When you buy a brand new house or condo, the builder will often sell you upgrades–pot lights, kitchen counters, nicer taps, etc. Sometimes, however, it’s tricky to roll them into a mortgage.
If the upgrades are included in your purchase agreement it’s pretty simple. The lender/insurer is usually okay with lending on the property and upgrades (assuming the upgrades add reasonable value to the home).
If your builder makes you pick your upgrades and pay for them after you sign the purchase agreement–and many do–then it’s a little different. Up until last Thursday, Canada’s three insurers didn’t have a formal program for insuring such mortgages. (What is “mortgage insurance?”)
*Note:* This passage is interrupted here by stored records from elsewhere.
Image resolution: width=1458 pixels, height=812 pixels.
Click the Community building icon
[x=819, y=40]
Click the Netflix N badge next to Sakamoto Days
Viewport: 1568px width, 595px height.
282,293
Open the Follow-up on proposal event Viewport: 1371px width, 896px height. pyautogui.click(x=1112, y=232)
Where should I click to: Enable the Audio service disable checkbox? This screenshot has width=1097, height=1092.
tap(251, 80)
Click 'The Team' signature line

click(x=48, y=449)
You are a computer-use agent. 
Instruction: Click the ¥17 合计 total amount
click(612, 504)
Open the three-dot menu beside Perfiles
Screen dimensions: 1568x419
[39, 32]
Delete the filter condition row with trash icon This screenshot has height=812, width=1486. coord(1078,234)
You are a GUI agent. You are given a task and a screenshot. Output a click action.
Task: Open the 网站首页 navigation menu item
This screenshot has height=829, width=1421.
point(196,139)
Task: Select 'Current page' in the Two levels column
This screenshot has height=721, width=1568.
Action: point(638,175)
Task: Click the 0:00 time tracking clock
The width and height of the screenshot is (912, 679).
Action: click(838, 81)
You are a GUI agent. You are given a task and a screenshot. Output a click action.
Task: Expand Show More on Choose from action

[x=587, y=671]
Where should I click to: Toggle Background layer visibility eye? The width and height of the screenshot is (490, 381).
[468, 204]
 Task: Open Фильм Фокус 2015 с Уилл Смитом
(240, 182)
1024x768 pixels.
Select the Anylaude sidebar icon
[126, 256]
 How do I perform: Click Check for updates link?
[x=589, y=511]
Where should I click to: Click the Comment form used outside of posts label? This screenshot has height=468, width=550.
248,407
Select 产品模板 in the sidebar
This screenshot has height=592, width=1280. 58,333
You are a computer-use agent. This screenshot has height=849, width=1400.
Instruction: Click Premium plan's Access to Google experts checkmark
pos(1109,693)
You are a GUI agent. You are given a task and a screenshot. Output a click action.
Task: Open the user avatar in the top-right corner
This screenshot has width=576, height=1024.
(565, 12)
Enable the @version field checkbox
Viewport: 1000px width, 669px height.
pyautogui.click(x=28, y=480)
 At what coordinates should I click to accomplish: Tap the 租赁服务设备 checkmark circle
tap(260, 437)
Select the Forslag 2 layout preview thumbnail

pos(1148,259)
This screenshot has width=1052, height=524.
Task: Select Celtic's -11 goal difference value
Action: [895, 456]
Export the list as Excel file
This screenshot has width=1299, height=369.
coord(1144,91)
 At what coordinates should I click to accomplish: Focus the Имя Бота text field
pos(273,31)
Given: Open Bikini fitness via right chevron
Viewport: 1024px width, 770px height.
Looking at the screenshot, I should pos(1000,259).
Insurers did have “purchase plus improvements” programs, but these were designed more for improvements that are done after closing.
Alternatively, borrowers would typically need to get an amendment to the purchase agreement to add in the upgrades after the fact. Not all builders will do this, however.
As of this week, things have changed for the better. AIG‘s new Upgrade Advantage program now explicitly insures upgrades not included in the original purchase price. What a great idea!
Here are some things to keep in mind about the program:
Upgrade Advantage is only intended for new construction purchases (houses or condominiums)
AIG allows up to $75,000 in upgrades, subject to a maximum of 15% of the purchase price. (10% was the previous rule of thumb for allowable improvements.)